Courtney finds out what A.J. is doing and asks for a divorce, with which he presumably complies. Meanwhile, Courtney had turned to Sonny's enforcer Jason Morgan for help with the stalker, and develops feelings for him. Courtney falls in love with Jason, which causes tension between Jason and Sonny. After many trials, they finally marry in a private ceremony in France. However, Courtney miscarries their child, which causes strain on their relationship. She also feels that Jason's lifestyle makes her act in ways she never had before, including shooting officer Brian Beck. Although Brian knows Courtney had shot him, he frames Zander Smith, because he has fallen in love with Courtney. During a fire at the Port Charles Hotel, Detective Capelli mortally wounds Brian, who dies in the hospital with Courtney at his side. Courtney eventually decides that due to the dangerous nature of Jason's lifestyle, she would rather leave him than watch him die for the mob, and they divorce.

===2005–06, 2015, 2020===
Months later, Courtney declares her independence and begins a foundation for underprivileged children. Jasper "Jax" Jacks signs on to lend credibility to her new endeavor. Courtney also takes in a foster child, 17-year-old Diego, who she finds out is the son of weapons dealer Lorenzo Alcazar. She tries to protect Diego from the truth but eventually tells him. Meanwhile, Jax and Courtney continue to bond. Jax bets Courtney $10 million that he can seduce her in three months. Courtney accepts, believing beating Jax at his own game will be a breeze. Jax proves more difficult to resist than she bargained for. The two slowly fall in love and Jax eventually proposes to Courtney. A.J. returns to town and announces that his divorce from Courtney was never finalized, but he is presumed dead shortly thereafter. Courtney and Jax marry on June 3, 2005, in a ceremony in the park.

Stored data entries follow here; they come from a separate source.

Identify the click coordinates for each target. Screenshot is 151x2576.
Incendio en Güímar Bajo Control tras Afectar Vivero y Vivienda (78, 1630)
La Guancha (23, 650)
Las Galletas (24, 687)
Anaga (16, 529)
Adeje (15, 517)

The newlyweds decide to have a surrogate child, as Courtney was left barren from her miscarriage. When Jax begins bonding with their surrogate mother, Elizabeth Spencer, it marks the beginning of the demise of their relationship. During this time, Courtney finds friendship and solace in Nikolas Cassadine, who is married to Emily Quartermaine, which quickly turns into an adulterous affair. Courtney miraculously becomes pregnant. Jax changes the DNA results to say he is the father, but Courtney and Nikolas still choose to fight Jax for custody. However, Courtney sees Nikolas and his ex-wife Emily together, and she breaks up with Nikolas, thinking that Nikolas and Emily belong together.

In early January 2006, Courtney leaves town to have her baby in peace. She returns in February 2006, and contracts the Encephalitis virus plaguing Port Charles. She sees Nikolas, and the two renew their love and get engaged. Faced with the choice between her life or her baby's, Courtney chooses her son's life over her own. After the birth, Courtney suggests that Jax names the baby John, after his father. Jax finally admits to Courtney that Nikolas is the father. Though upset with him for lying, she forgives him, and asks to see Nikolas. However, Nikolas arrives too late, and Courtney dies before she can tell Nikolas he is the father. Jax hides the truth after her death and raises her baby as his own, naming him John Michael Jacks. The truth is eventually revealed to Nikolas a few months later by Robin Scorpio, and Nikolas subsequently changes John's name to Spencer Cassadine.

In May 2015, Courtney appears to her son Spencer to help him realize that he is not disfigured from the fire that injured him months earlier, and to help him to become a better person. Before leaving, Courtney assures Spencer that she loves him and that she is always with him. In September 2020, Courtney appears as an angel to help her father with dying.